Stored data
━━━━━━━━━━

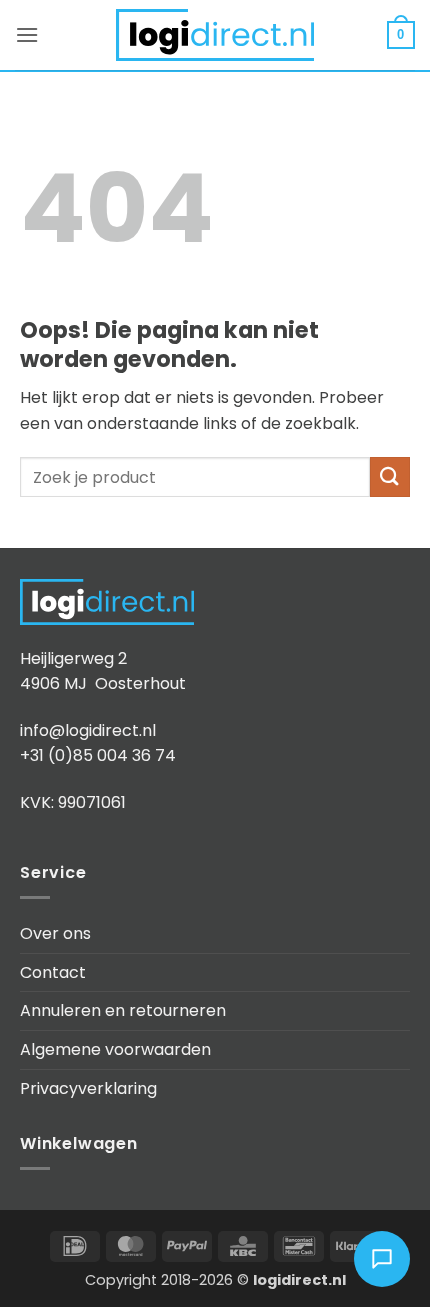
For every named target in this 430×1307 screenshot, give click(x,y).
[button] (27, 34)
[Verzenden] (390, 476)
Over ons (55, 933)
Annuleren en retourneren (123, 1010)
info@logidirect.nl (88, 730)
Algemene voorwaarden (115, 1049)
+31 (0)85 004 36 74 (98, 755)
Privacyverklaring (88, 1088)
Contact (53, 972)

━━━━━━━━━━

Exercise directions
Your answer should be the lines from the one containing "info@logidirect.nl (88, 730)" through the last line of the records, repeated exactly and with nothing added.

Answer to this problem
info@logidirect.nl (88, 730)
Algemene voorwaarden (115, 1049)
+31 (0)85 004 36 74 (98, 755)
Privacyverklaring (88, 1088)
Contact (53, 972)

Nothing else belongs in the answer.